■ **TASK DETAILS**:
Among the entries below, which lines include the string "computer"? Show each one.

■ **DATASET**:
[Start of section]
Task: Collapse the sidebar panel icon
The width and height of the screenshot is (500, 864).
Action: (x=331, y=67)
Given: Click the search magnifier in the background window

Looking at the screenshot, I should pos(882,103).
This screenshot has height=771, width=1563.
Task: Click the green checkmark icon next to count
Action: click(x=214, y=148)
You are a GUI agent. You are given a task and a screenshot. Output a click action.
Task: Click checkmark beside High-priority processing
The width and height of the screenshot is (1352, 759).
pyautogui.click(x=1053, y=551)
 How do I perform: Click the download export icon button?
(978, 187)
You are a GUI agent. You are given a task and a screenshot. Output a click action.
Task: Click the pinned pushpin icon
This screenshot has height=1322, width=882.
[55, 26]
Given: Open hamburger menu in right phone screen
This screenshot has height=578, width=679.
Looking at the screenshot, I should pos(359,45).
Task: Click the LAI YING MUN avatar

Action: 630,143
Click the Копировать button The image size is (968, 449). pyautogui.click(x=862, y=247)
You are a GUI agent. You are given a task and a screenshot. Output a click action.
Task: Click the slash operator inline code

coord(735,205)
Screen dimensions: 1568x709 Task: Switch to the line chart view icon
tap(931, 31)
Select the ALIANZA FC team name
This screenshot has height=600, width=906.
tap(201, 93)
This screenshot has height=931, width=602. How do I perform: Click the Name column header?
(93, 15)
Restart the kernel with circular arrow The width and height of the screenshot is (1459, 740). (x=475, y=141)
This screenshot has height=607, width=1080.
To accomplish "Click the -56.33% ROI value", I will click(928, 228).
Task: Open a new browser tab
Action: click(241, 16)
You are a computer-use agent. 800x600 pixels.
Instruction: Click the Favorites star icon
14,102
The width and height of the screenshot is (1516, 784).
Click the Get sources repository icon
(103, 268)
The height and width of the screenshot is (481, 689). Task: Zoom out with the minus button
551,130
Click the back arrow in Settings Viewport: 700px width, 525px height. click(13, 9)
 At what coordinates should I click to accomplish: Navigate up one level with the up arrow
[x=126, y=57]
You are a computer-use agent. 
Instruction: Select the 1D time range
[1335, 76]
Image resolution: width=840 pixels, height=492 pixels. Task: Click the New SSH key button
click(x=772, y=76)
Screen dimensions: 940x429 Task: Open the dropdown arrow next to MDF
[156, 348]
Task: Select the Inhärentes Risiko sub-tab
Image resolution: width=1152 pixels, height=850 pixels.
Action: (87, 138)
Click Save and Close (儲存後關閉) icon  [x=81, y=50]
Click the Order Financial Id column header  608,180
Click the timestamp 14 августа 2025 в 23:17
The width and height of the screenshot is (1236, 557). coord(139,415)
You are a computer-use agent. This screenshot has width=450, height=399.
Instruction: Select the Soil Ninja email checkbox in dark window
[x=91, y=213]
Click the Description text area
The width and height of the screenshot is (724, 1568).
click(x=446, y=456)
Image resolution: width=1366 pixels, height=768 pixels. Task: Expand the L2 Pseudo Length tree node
[End of section]
■ **TASK SOLUTION**:
You are a computer-use agent. 800x600 pixels.
You are a computer-use agent. 
You are a computer-use agent. This screenshot has width=450, height=399.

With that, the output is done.